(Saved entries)
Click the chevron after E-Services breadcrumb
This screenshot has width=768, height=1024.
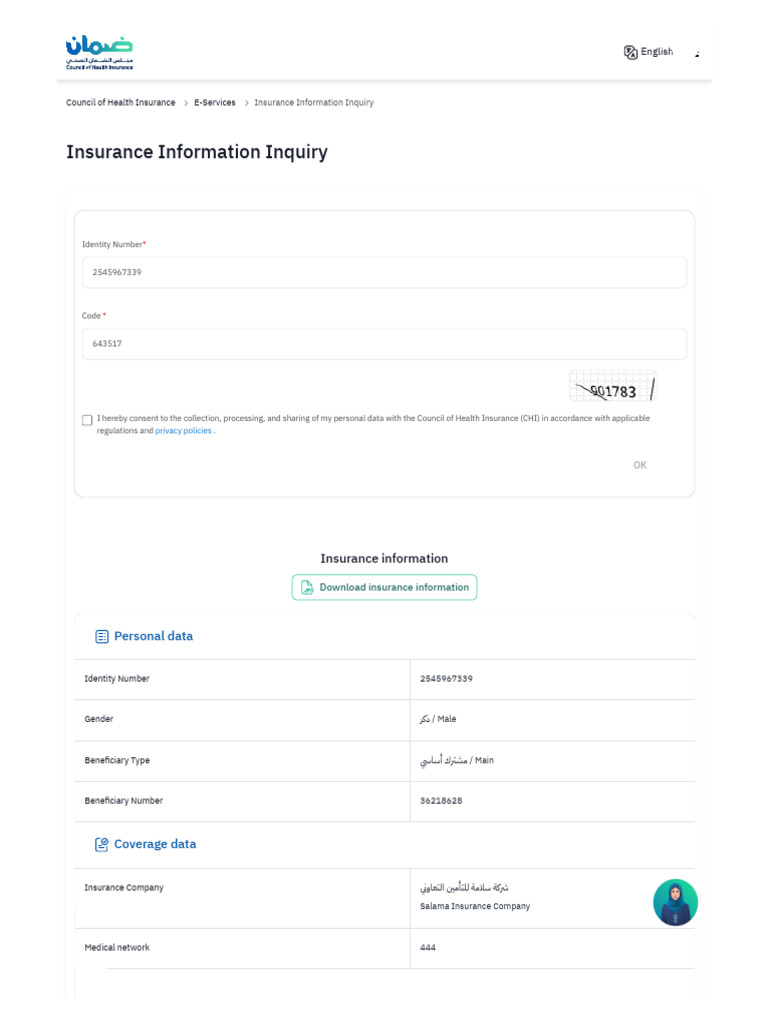(246, 103)
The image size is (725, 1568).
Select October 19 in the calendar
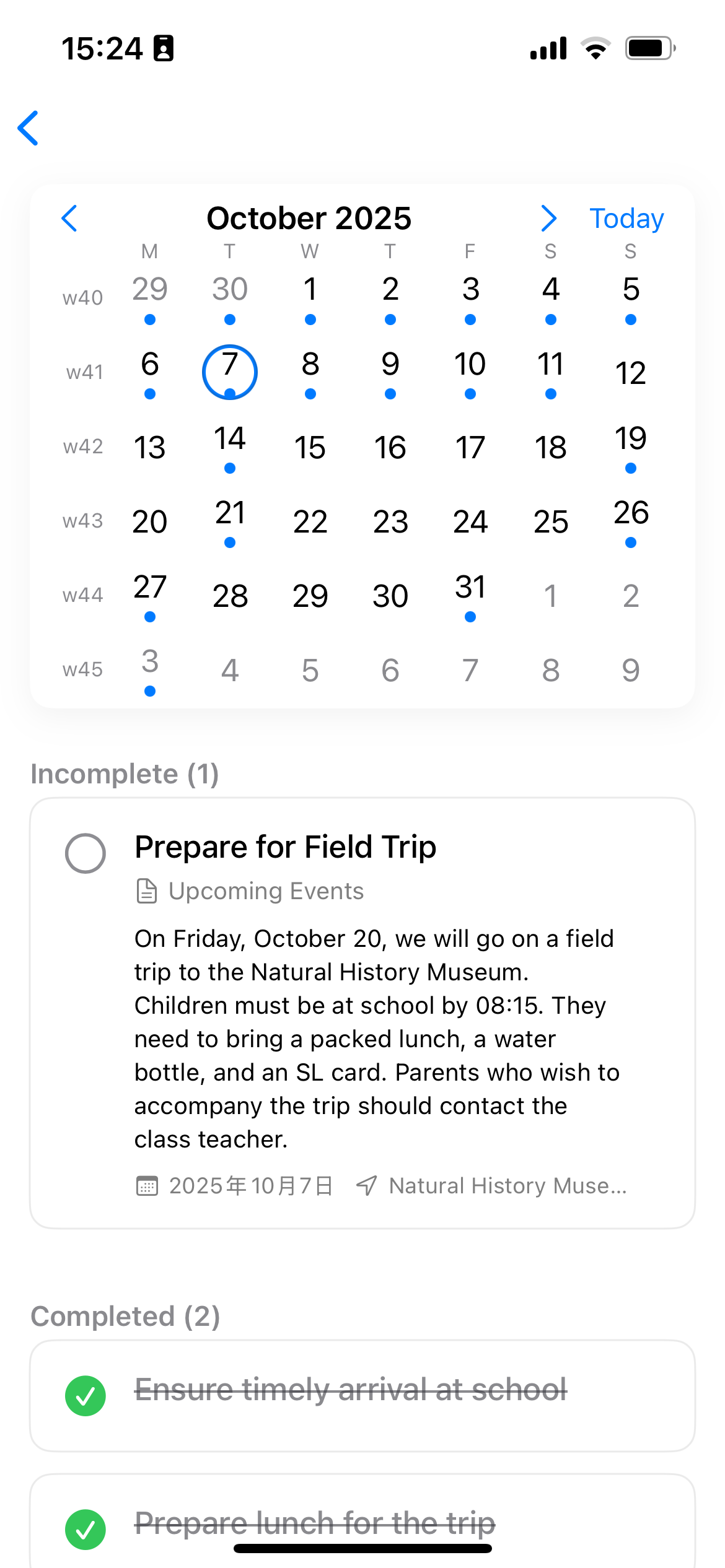click(x=631, y=446)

■ **REQUIRED ACTION**
Quote exactly, and nothing besides, the lines from the one with "This screenshot has width=768, height=1024." through the end of the records above; include both ends and omit the pictures.

■ **ANSWER TO THE EXERCISE**
This screenshot has width=768, height=1024.
(246, 103)
The image size is (725, 1568).
Select October 19 in the calendar
click(x=631, y=446)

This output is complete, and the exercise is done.